Herremans' analysis of why AI projects fail identifies "lack of investment in the right people" as a consistent factor, and the people she's describing are not primarily technical — they're people who understand the social context where AI will operate and who have the authority, not just the advisory role, to modify systems based on that understanding. The distinction between authority and advisory capacity is where most community engagement programs reveal their actual priorities: when community representatives can participate in ongoing calibration of AI systems as decision-makers rather than consultants, the governance is real; when they're brought in to validate choices already made, the engagement is a form of institutional communication rather than genuine co-design.

What Healthcare AI Actually Requires: Adaptability, Not Standardization

The distance between what Kadıoğlu's modular framework achieved at Fidelity and what meaningful healthcare transformation actually requires is not primarily technical — the open-source components, the interoperable architecture, the transparency at every handoff — those are tractable. What's harder is the organizational commitment to let communities actually reshape the systems meant to serve them, not as a design phase but as an ongoing condition of deployment, which is a different relationship to control than most institutions are structured to support.

Da Silva's dual governance framework — regulatory oversight that ensures safety alongside contextual adaptation that responds to the lived reality of care delivery — points toward what this requires without fully resolving it. The administrative burden that keeps nurses from the work that requires their judgment is not a problem that better technology solves by itself; it's a problem that requires technology designed with enough flexibility to meet different care environments where they actually are, rather than where the training data assumed they would be. And here is where Herremans' finding about the 34% failure rate becomes most illuminating: the projects failing aren't primarily failing because the algorithms don't work. They're failing because the assumption that successful implementation looks the same across contexts — that you can optimize a system for one set of conditions and then deploy it broadly — runs directly against what clinical reality actually demands.

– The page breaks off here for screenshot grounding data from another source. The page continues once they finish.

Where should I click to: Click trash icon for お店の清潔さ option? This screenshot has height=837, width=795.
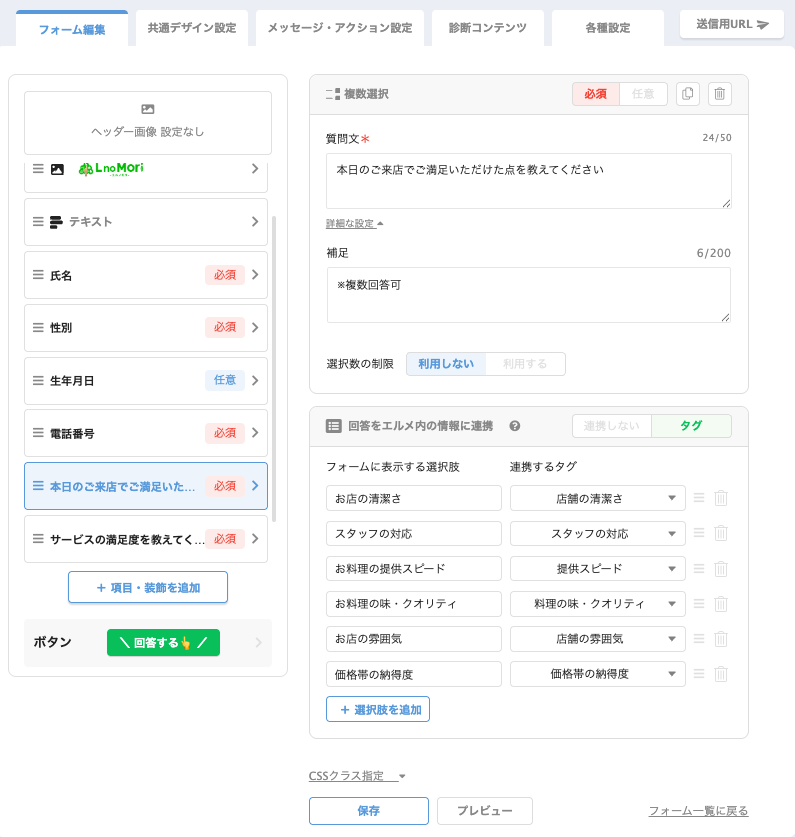tap(721, 498)
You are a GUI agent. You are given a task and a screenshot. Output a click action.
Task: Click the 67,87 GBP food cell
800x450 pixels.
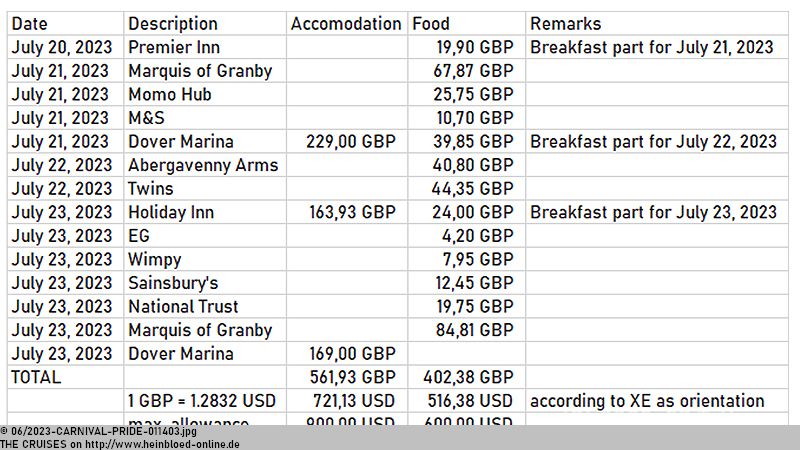coord(466,71)
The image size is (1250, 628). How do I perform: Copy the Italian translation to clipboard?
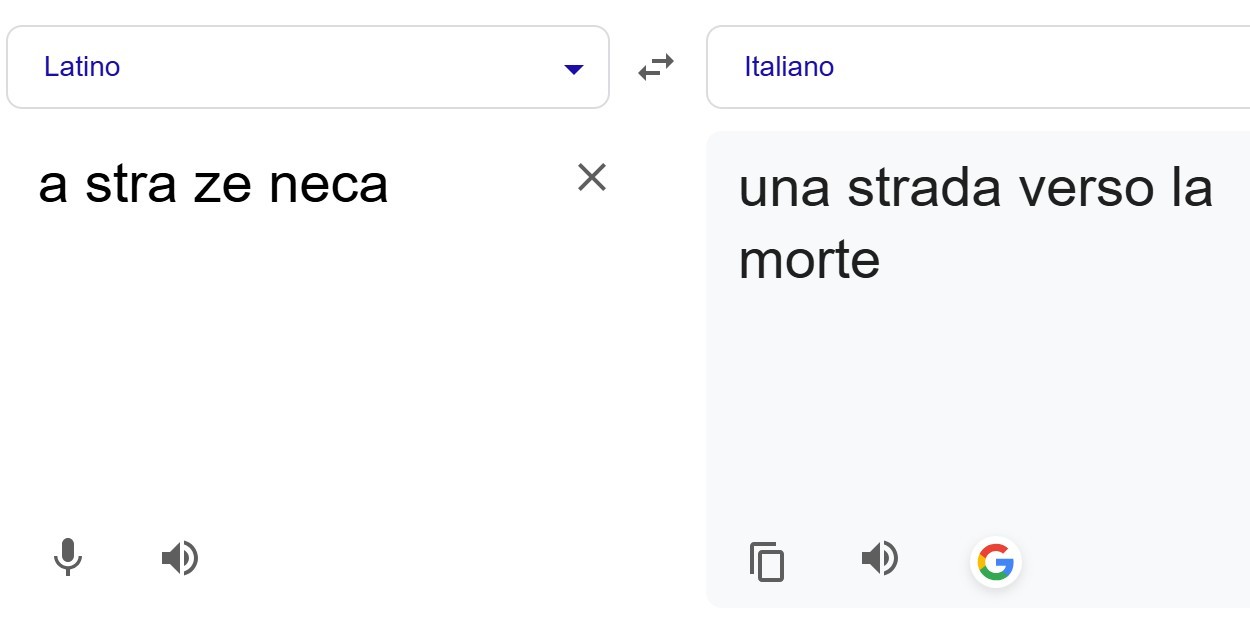(x=767, y=562)
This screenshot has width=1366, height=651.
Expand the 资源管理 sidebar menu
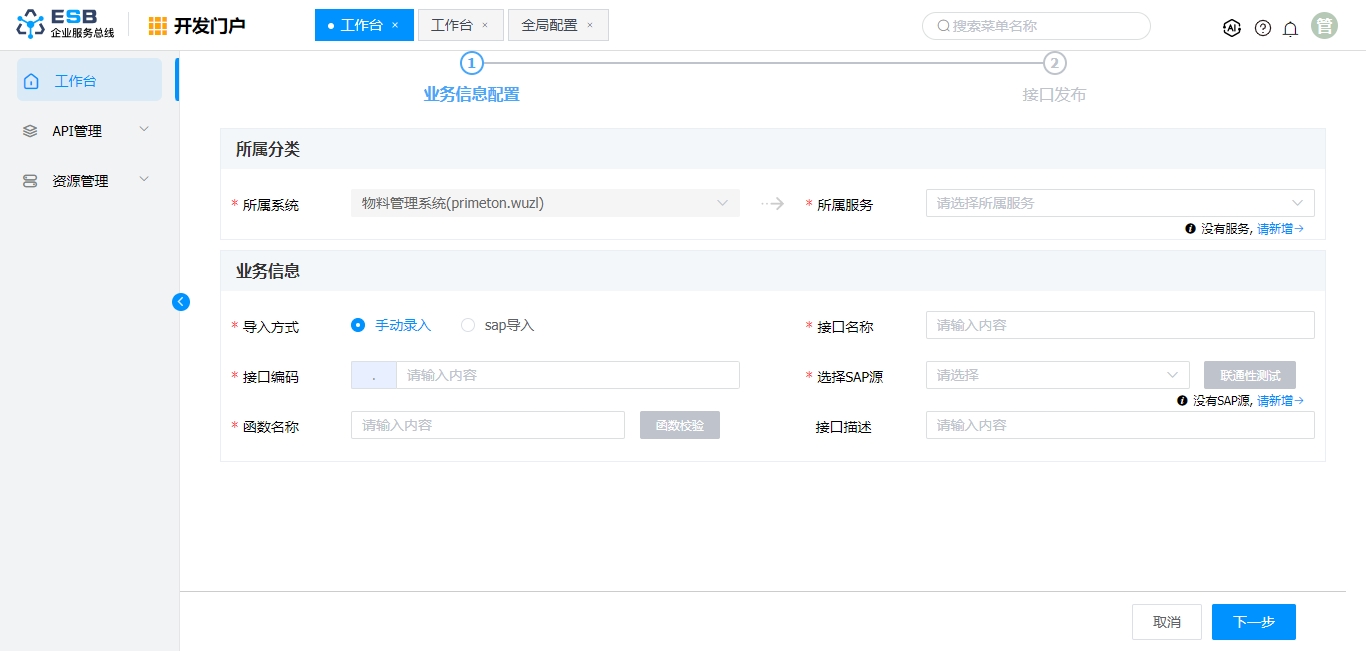coord(88,181)
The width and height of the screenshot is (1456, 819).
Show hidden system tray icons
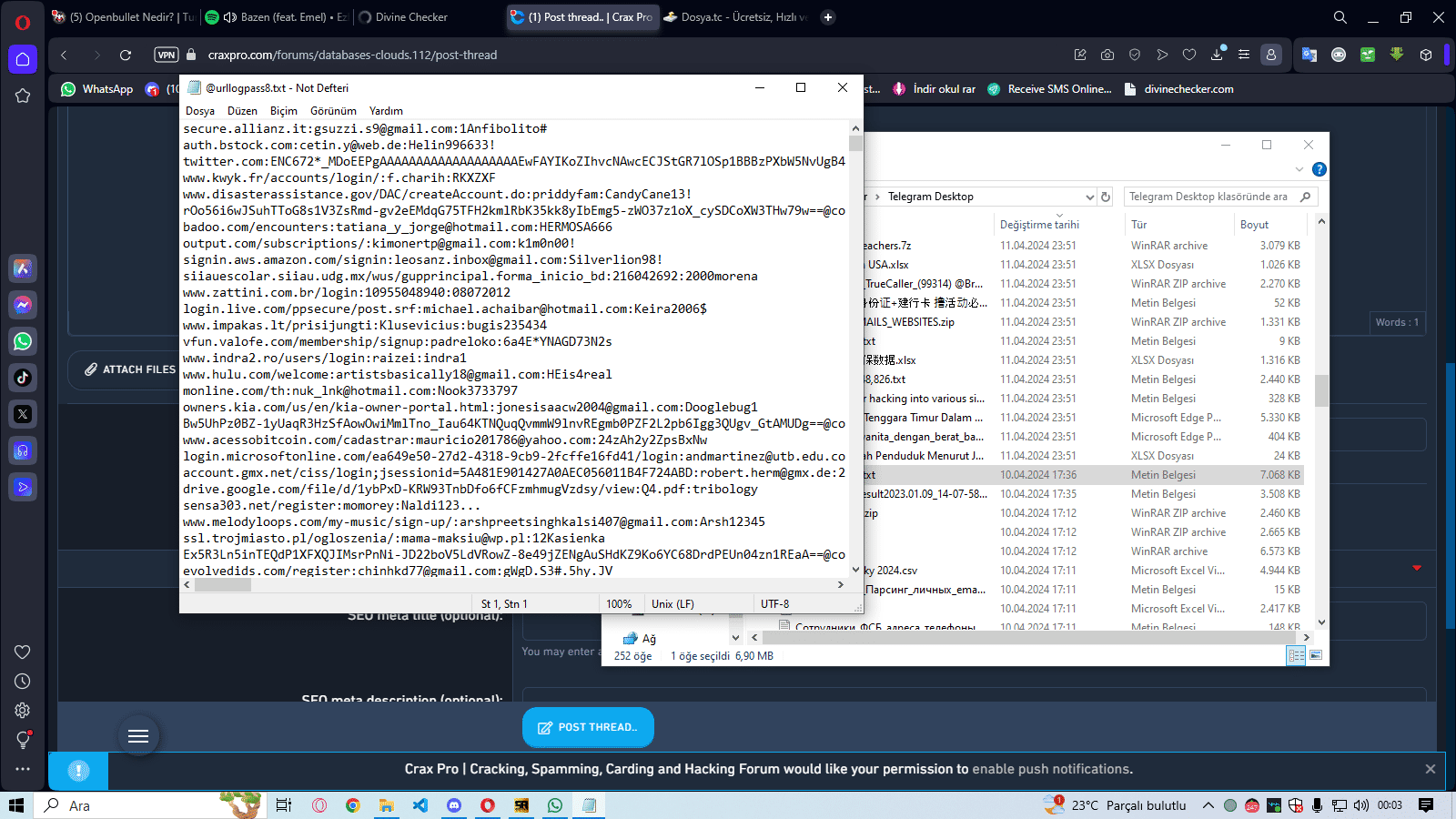click(1208, 805)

The modular approach matters in healthcare not for the reasons it's usually invoked but because it makes genuine adaptability possible: the same recommendation engine that helps one hospital system reduce readmission rates can help another increase patient autonomy in treatment decisions, both outcomes emerging from identical technical infrastructure configured differently to reflect different priorities and different definitions of what improvement means in a particular context. Chen's research suggests something encouraging about what becomes possible when systems are actually designed for learning rather than compliance — people develop capabilities in relationship with those systems that they didn't know they possessed, which is a different outcome than automation that removes the conditions for expertise to develop at all.

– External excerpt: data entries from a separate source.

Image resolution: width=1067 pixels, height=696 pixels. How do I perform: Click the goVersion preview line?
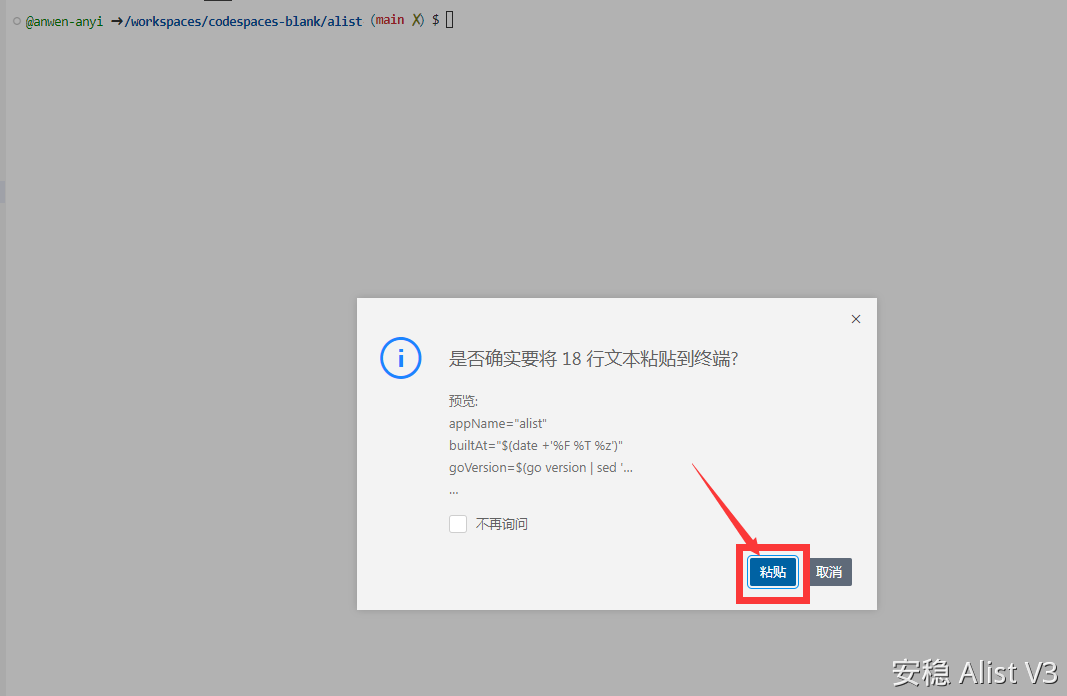541,467
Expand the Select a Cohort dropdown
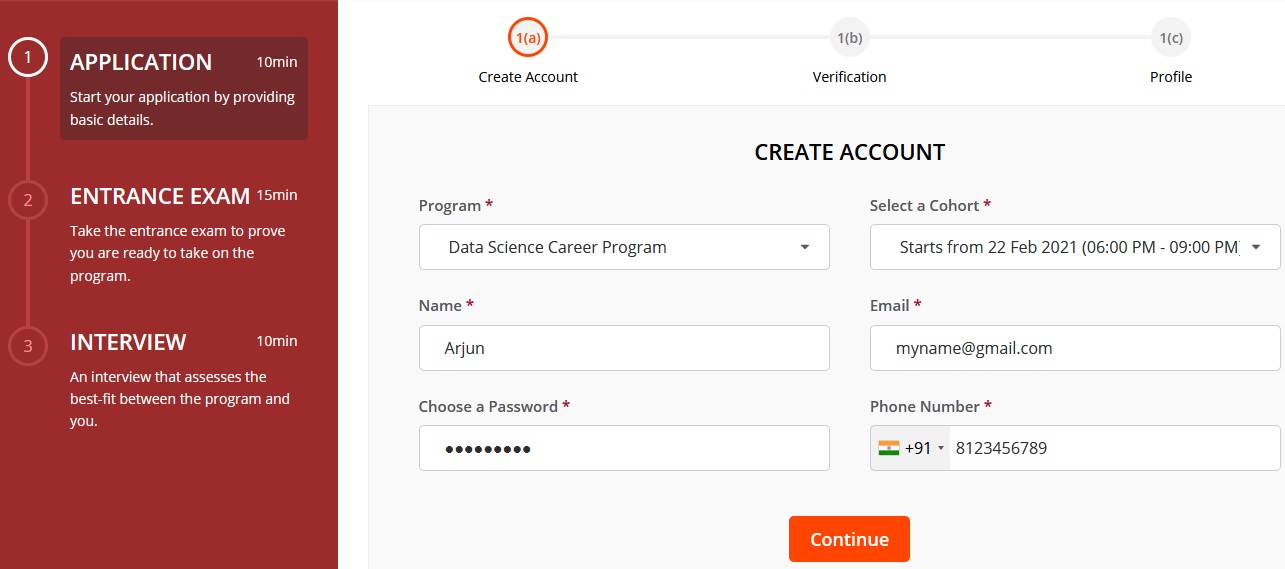This screenshot has width=1285, height=569. click(x=1075, y=247)
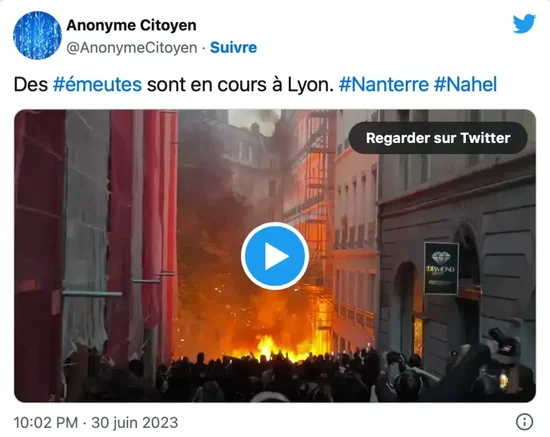Follow the account via Suivre
Viewport: 550px width, 437px height.
(233, 47)
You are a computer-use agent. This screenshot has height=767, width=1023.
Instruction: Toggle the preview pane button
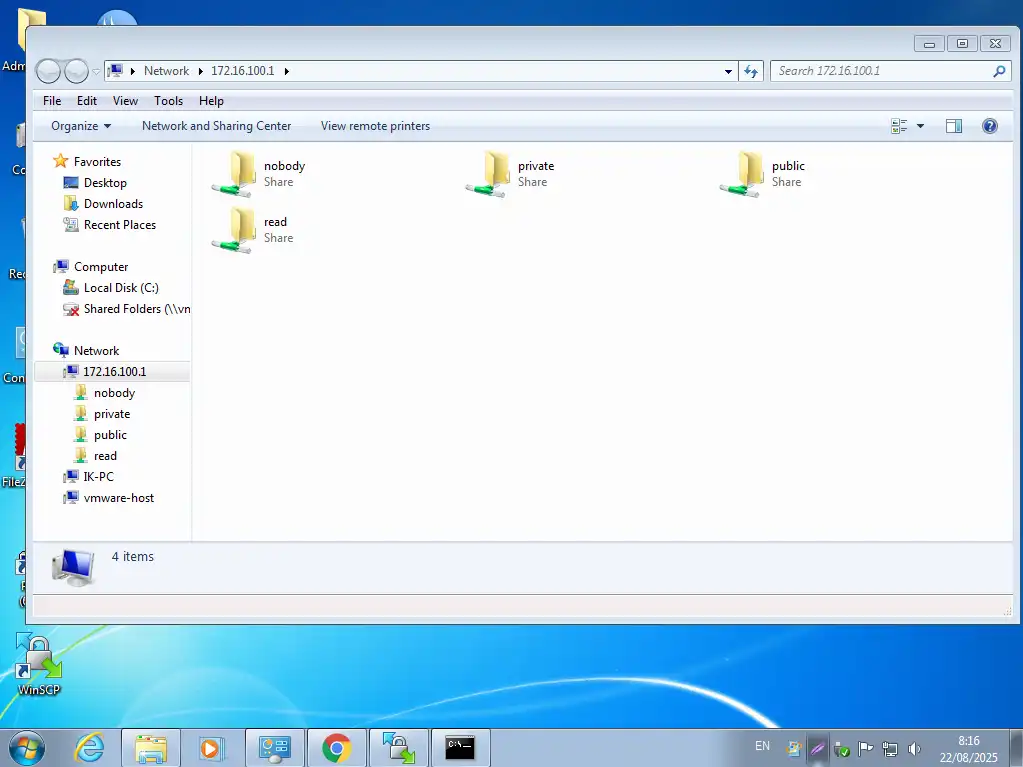tap(953, 126)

What healthcare AI requires, ultimately, is a willingness to measure success not by deployment metrics but by whether new forms of care become possible that weren't possible before — whether the system creates space for the kind of human judgment, contextual awareness, and collaborative reasoning that define quality care, or whether it narrows that space in the name of efficiency. The technology becomes transformative when it stops being designed to solve predetermined problems and starts being designed to support communities in addressing problems they're still in the process of discovering, which requires releasing a degree of control over how the technology evolves that most organizations find genuinely difficult, and which is precisely why so few healthcare AI deployments have delivered on the potential the research consistently identifies.